En ese espejo, la mayoría de las universidades occidentales quedan malparadas. Mientras Beijing entrena a sus estudiantes en prompts y verificación, Oxford, Harvard o buena parte de la Russell Group siguen midiéndose la pureza textual con el absurdo y desfasado Turnitin, y amenazando con suspensos ejemplares. El negocio de la «detección de IA», nacido para combatir un supuesto tsunami de plagio, ya despierta recelos: el despliegue de Turnitin Originality ha generado críticas por su opacidad metodológica y su altísimo índice de falsos positivos. Pero en la mayor parte de los casos, la ortodoxia, el isomorfismo y el continuismo se defienden de esas críticas y evidencias mediante su herramienta favorita: ignorarlas, no hacer nada y que todo siga igual.

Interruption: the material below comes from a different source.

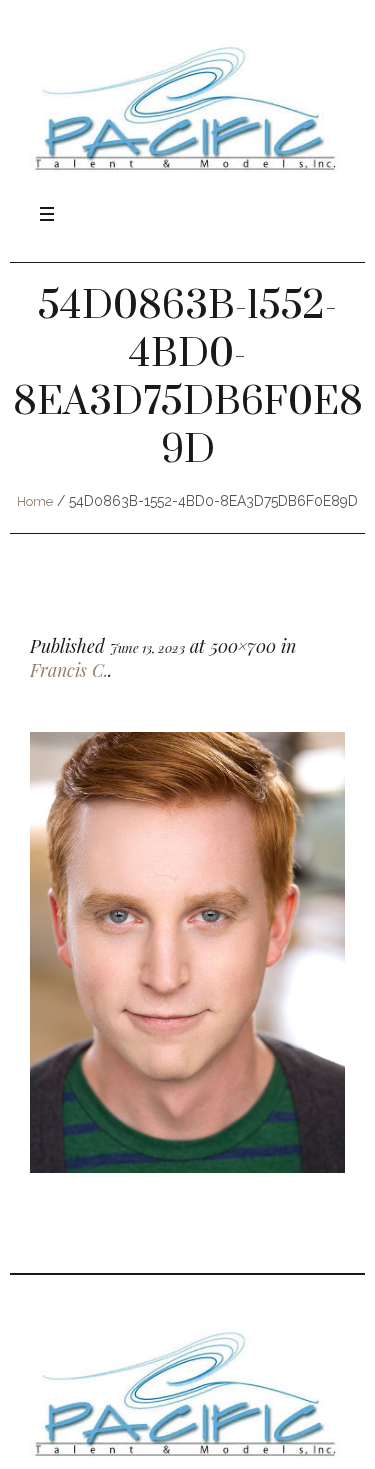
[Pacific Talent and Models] (187, 107)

No es un problema meramente técnico: es convertir la clase en un juego del gato y el ratón que estropea la confianza y desperdicia horas que podrían dedicarse a enseñar, a contrastar y a pensar. El resultado es un clima en el que estudiantes inocentes ven su expediente manchado por «frases sospechosas» y profesores cansados de perseguir fantasmas absurdos y de cumplir reglas mal diseñadas recurren a un software que promete certezas imposibles.

Frente a ese inmovilismo, cito el ejemplo cercano que más conozco: el de una IE University en la que llevo trabajado treinta y cinco años. En 2023, definimos un marco que permitía al profesor elegir si autorizaba herramientas generativas, pero animaba a la mayoría a integrarlas y a rediseñar sus sistemas de enseñanza, sus sistemas de evaluación y sus exámenes. Simplemente, aceptamos que la inteligencia artificial no iba a destruir la educación, sino a cambiarla. Para mejor, además. Dos años después, dimos otro salto: un acuerdo con OpenAI que facilitaba a todos los alumnos el acceso a ChatGPT Edu, junto con cursos obligatorios de «AI  for  Productivity» y una certificación de competencia digital. La experiencia demuestra que, cuando la inteligencia artificial se normaliza y se evalúa el criterio, no la mera producción de texto, el nivel de reflexión sube y la creatividad florece. Lejos de diluir el rigor académico, la inteligencia artificial bien gestionada lo desplaza hacia cotas más altas: enseña a verificar, a confrontar y a multiplicar perspectivas. El modelo actual de inteligencia artificial generativa no será seguramente el que nos lleve a una inteligencia artificial general, pero es bueno a la hora de utilizarlo como palanca para mejorar la educación.

Seguir preocupados porque «la inteligencia artificial nos va a volver estúpidos» es una barbaridad: la inteligencia artificial nos volverá estúpidos si nos empeñamos en seguir midiendo la educación con los mismos baremos que la medíamos antes, es decir, con absurdas pruebas que no valoran la comprensión de nada, sino únicamente la memorización absurda de todo.

Mi columna propone abandonar una absurda «caza de brujas algorítmica» que no funciona, y asumir que el aprendizaje de hoy es necesariamente híbrido: personas y modelos trabajando mano a mano. Mientras Occidente se empeñe en seguir poniendo puertas al algoritmo, el riesgo es que la próxima generación de talento global termine saliendo de universidades donde la inteligencia artificial no es tabú, sino lingua franca.